> [WHAT THIS TASK INVOLVES]
Below are the entries. Transcribe exactly the lines from the one with "Open the Include in library menu" through the one with "Task: Expand the", ends included, and leave out all others.

> [TASK DATA]
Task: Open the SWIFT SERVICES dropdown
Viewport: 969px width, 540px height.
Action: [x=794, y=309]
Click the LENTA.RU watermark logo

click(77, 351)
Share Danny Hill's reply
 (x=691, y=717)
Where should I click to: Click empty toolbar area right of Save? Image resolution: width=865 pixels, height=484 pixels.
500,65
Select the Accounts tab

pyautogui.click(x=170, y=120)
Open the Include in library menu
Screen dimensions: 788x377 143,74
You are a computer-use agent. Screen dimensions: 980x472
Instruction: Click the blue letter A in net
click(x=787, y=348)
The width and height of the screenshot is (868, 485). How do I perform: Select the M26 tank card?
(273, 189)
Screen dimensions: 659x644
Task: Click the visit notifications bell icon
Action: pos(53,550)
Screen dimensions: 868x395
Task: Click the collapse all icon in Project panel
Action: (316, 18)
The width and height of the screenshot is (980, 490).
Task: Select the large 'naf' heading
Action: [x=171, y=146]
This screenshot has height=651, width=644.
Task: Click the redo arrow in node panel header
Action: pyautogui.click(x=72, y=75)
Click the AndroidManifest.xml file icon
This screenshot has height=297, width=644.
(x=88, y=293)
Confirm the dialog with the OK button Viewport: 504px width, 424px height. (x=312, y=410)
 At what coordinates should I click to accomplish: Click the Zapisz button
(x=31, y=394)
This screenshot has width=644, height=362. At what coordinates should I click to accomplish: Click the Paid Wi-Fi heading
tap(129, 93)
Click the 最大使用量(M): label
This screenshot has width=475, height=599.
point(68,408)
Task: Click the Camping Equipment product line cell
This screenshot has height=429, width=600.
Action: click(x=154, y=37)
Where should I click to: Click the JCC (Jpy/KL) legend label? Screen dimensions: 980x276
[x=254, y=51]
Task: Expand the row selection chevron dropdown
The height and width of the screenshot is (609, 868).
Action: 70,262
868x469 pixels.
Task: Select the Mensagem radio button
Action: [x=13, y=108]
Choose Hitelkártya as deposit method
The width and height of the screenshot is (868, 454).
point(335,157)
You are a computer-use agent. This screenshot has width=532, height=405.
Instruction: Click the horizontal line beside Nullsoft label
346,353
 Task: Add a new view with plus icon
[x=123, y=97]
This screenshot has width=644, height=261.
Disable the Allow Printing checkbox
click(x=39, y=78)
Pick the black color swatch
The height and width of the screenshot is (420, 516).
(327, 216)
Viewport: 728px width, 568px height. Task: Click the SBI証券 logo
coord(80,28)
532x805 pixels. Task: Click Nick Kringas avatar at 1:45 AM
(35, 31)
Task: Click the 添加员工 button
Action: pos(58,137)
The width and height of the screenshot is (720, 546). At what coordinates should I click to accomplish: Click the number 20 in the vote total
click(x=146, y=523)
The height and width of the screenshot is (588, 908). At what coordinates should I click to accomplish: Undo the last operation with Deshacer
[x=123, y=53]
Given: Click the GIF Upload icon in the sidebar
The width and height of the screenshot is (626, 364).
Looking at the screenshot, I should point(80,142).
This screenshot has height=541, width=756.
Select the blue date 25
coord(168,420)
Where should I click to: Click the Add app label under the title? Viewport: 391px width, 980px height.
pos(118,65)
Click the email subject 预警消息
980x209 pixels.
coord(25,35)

> [THE COMPLETED TASK]
Open the Include in library menu
Screen dimensions: 788x377 143,74
You are a computer-use agent. Screen dimensions: 980x472
Instruction: Click the blue letter A in net
click(x=787, y=348)
The width and height of the screenshot is (868, 485). How do I perform: Select the M26 tank card?
(273, 189)
Screen dimensions: 659x644
Task: Click the visit notifications bell icon
Action: pos(53,550)
Screen dimensions: 868x395
Task: Click the collapse all icon in Project panel
Action: (316, 18)
The width and height of the screenshot is (980, 490).
Task: Select the large 'naf' heading
Action: [x=171, y=146]
This screenshot has height=651, width=644.
Task: Click the redo arrow in node panel header
Action: pyautogui.click(x=72, y=75)
Click the AndroidManifest.xml file icon
This screenshot has height=297, width=644.
(x=88, y=293)
Confirm the dialog with the OK button Viewport: 504px width, 424px height. (x=312, y=410)
 At what coordinates should I click to accomplish: Click the Zapisz button
(x=31, y=394)
This screenshot has width=644, height=362. At what coordinates should I click to accomplish: Click the Paid Wi-Fi heading
tap(129, 93)
Click the 最大使用量(M): label
This screenshot has width=475, height=599.
point(68,408)
Task: Click the Camping Equipment product line cell
This screenshot has height=429, width=600.
Action: click(x=154, y=37)
Where should I click to: Click the JCC (Jpy/KL) legend label? Screen dimensions: 980x276
[x=254, y=51]
Task: Expand the row selection chevron dropdown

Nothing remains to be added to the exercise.